Michael Jordan and Dean Smith
I have no personal acquaintanceship with Coach Smith, but I first fell in love with Tar Heel basketball in 1976 -- long before Michael Jordan played for the Heels -- when the US team won gold at the Montreal Olympics. (That's why I originally wrote this post in light blue!) While most people know his astonishing record as a coach -- the two national titles, the eleven final fours, his (then record) 877 career wins -- Smith's record as a teacher and as a man and as an American citizen is even more impressive.

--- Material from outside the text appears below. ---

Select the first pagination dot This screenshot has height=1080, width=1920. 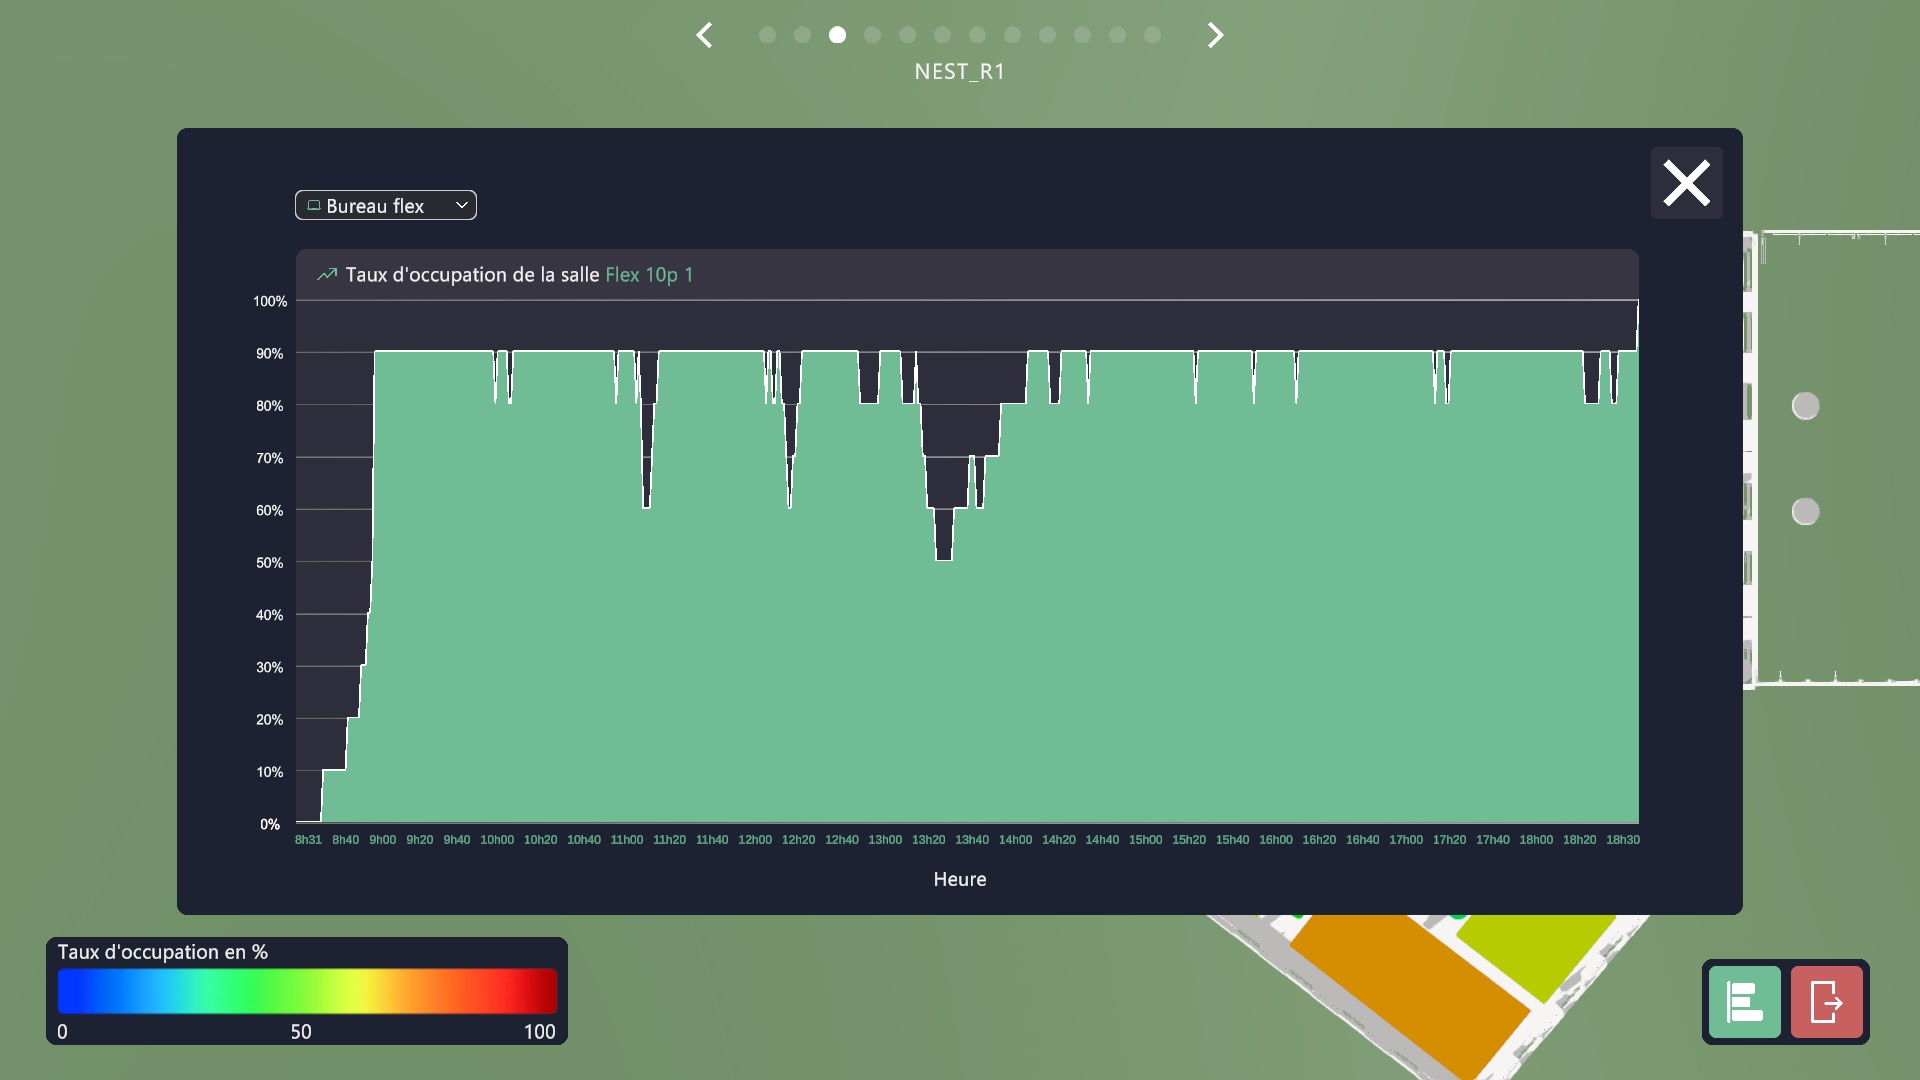(x=767, y=35)
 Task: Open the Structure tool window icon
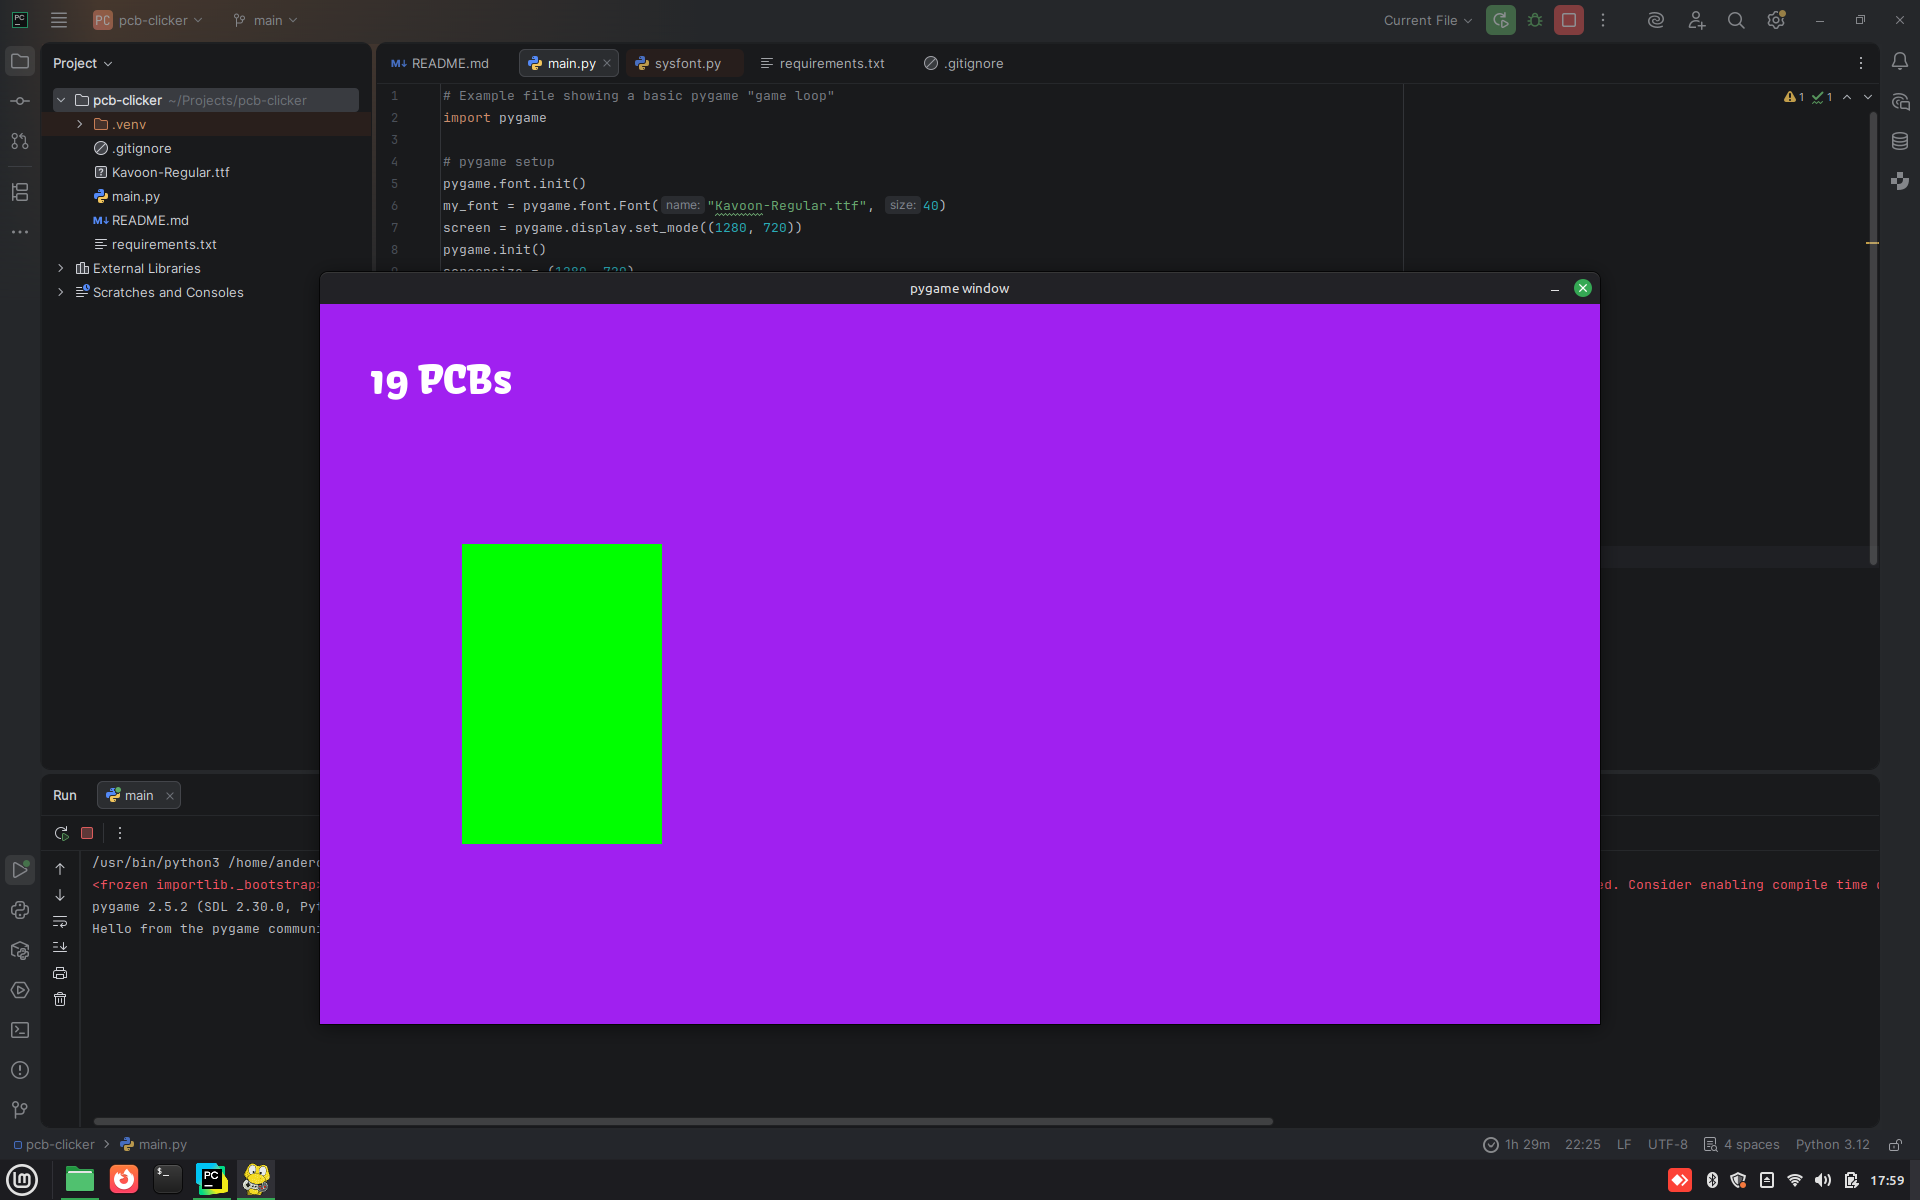[x=20, y=192]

  • Smith was a star on his high school team, or I should say ONE of his teams since his school had a white team and a black team. In 1949, recognizing the injustice, Smith used his status as a star athlete to pressure the principal to integrate the school. One of the black players was Oliver BROWN -- as in the 1954 landmark case Brown vs. Board of Education of Topeka, KS. Slate's Jason Zengle" puts it this way: "To Smith, racial justice was about much more than winning and losing. It was simply the correct thing to do." Smith, he continues, "understood this far sooner than many other white Americans." As a teenager in Topeka, Kansas, he’d persuaded his high school principal—five years before the Supreme Court decided Brown v. Board of Education -- to integrate the school’s basketball team.
  • Nine years later, as a mere assistant basketball coach at UNC, he integrated Chapel Hill when he invited a black divinity student to eat at the town's finest restaurant, which was then still segregated. Since the Tar Heels ate many meals there, Smith gambled that the restaurant wouldn't want to lose their business, saying he would not eat there if they wouldn't serve people of color. They were promptly served and the restaurant ended its practice of segregation.
  • Shortly thereafter he integrated the ACC, recruiting its first black player, Charlie Scott (below, right). That it took three years after the 1964 Civil Rights Act for this southeastern conference to allow a black player on court speaks volumes about the kind of environment in which "The Coach" set up shop.
  • In an age where celebrities and ordinary citizens alike are often afraid to speak up since it might hurt their reputation, their "brand," Smith exercised his First Amendment rights, speaking out against the Vietnam War, nuclear weapons, and capital punishment (starts at 2:40 on the video). Can you imagine another major basketball coach taking on the Prison-Industrial complex? At the state capitol, as the video relates, Smith pointed his finger at the governor and said, "if you support capital punishment you are a murderer." Then, since he was never holier than thou, he pointed at himself and said, "And I am a murderer. Capital punishment makes murderers of us all." Would John Calipari risk his "brand" by taking a political stand? No chance!

Dean Smith and Charlie Scott
None of these views was popular in his home state of North Carolina -- especially in the perilous times of the 1960's and 70's -- but Smith always exercised his First Amendment right of speaking out for what is right. As Smith put it: "Don't be proud of doing what's right. Just do what's right." To put it another way he didn't "just do it," he "just DID it."

For these reasons Smith gets my vote for being an American hero. Whom would you nominate and why?